Converts the provided .doc or .docx to a PDF. The request must be multipart/form-data and the file in a part named file.

Authorization: Optional HTTP Basic authentication as documented in GET /auth-test.

Example request:

curl -F file=@input.docx --output result.pdf http://192.168.123.123:8080/docx/docx2pdf

Responses:

  • HTTP status 200 when the conversion succeeded. The content-type is application/pdf and the PDF is transferred in response body.
  • HTTP status 401 for failed authorization. See GET /auth-test for details.
  • HTTP status 500 when conversion failed. See server logs for details.

POST /xlsx/xlsx2pdf

Converts the provided .xls or .xlsx to a PDF. The request must be multipart/form-data and the file in a part named file.

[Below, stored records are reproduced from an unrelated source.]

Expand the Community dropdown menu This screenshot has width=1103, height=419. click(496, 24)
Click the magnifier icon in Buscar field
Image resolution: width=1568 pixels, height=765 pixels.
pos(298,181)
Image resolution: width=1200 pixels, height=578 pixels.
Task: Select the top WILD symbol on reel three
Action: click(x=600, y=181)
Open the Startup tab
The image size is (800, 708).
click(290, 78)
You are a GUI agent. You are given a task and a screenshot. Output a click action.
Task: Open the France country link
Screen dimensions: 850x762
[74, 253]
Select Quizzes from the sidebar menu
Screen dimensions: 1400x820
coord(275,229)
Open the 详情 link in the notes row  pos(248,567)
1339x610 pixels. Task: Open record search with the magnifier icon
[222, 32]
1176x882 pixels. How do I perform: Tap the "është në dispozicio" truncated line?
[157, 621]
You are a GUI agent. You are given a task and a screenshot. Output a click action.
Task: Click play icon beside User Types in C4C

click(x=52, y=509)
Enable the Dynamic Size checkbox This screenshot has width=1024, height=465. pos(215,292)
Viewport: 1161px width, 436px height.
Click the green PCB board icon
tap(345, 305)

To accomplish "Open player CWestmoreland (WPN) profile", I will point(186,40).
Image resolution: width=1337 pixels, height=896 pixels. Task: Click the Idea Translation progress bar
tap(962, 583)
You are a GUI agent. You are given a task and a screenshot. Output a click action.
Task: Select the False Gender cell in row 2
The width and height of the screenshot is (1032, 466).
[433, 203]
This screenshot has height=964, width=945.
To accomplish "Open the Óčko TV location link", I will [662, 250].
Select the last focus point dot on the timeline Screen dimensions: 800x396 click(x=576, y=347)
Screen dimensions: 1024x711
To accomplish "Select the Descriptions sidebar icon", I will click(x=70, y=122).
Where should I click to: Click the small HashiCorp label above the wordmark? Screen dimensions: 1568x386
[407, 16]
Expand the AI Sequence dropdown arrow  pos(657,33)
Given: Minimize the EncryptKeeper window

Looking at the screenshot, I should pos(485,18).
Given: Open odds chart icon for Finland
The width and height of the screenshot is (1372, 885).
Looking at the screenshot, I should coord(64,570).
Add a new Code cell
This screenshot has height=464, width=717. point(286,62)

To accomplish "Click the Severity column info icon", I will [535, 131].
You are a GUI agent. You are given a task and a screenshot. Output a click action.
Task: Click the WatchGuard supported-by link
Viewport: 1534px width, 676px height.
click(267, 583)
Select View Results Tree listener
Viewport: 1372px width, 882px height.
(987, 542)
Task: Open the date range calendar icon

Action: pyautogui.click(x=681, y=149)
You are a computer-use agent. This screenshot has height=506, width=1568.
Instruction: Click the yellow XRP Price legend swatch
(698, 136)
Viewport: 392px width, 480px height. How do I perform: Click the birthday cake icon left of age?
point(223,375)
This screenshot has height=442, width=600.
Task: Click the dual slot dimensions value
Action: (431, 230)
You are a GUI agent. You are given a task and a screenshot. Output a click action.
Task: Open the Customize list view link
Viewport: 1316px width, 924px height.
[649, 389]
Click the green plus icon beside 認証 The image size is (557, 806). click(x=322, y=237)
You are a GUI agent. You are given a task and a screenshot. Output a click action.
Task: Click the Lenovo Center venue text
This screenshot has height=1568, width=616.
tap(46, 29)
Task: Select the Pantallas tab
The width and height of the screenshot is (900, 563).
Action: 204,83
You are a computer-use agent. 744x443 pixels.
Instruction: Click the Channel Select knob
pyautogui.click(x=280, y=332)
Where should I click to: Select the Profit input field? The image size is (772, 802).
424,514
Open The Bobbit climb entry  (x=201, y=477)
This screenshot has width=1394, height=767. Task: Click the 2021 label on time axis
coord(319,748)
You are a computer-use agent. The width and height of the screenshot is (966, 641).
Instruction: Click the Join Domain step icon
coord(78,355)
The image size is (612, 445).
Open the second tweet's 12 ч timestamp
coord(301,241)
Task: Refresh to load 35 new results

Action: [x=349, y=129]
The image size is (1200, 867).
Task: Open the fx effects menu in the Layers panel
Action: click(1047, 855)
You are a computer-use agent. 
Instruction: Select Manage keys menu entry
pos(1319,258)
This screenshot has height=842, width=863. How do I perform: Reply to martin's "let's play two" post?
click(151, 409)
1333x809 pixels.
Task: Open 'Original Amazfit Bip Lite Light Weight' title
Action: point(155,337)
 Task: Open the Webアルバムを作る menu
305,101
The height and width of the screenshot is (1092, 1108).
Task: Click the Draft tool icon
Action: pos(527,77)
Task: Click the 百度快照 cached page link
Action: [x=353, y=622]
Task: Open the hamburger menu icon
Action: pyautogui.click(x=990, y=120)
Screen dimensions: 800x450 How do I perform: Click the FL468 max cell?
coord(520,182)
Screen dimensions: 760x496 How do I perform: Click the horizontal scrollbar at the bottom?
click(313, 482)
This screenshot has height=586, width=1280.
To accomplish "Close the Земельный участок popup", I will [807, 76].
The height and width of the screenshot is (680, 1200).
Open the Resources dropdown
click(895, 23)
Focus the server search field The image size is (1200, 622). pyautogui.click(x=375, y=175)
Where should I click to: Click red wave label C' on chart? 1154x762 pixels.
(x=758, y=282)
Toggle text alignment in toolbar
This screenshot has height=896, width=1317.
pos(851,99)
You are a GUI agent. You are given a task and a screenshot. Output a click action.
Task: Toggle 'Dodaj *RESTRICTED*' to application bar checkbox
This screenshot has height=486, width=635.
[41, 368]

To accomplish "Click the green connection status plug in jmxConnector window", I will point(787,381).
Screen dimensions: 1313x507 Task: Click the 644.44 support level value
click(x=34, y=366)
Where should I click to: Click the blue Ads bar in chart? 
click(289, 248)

Authorization: Optional HTTP Basic authentication as documented in GET /auth-test.

Example request:

curl -F file=@input.xlsx --output result.pdf http://192.168.123.123:8080/xlsx/xlsx2pdf

Responses:

  • HTTP status 200 when the conversion succeeded. The content-type is application/pdf and the PDF is transferred in response body.
  • HTTP status 401 for failed authorization. See GET /auth-test for details.
  • HTTP status 500 when conversion failed. See server logs for details.

POST /image/png2png

Cleans up the provided .png keeping only pixel-by-pixel color data. The request must be multipart/form-data and the file in a part named file.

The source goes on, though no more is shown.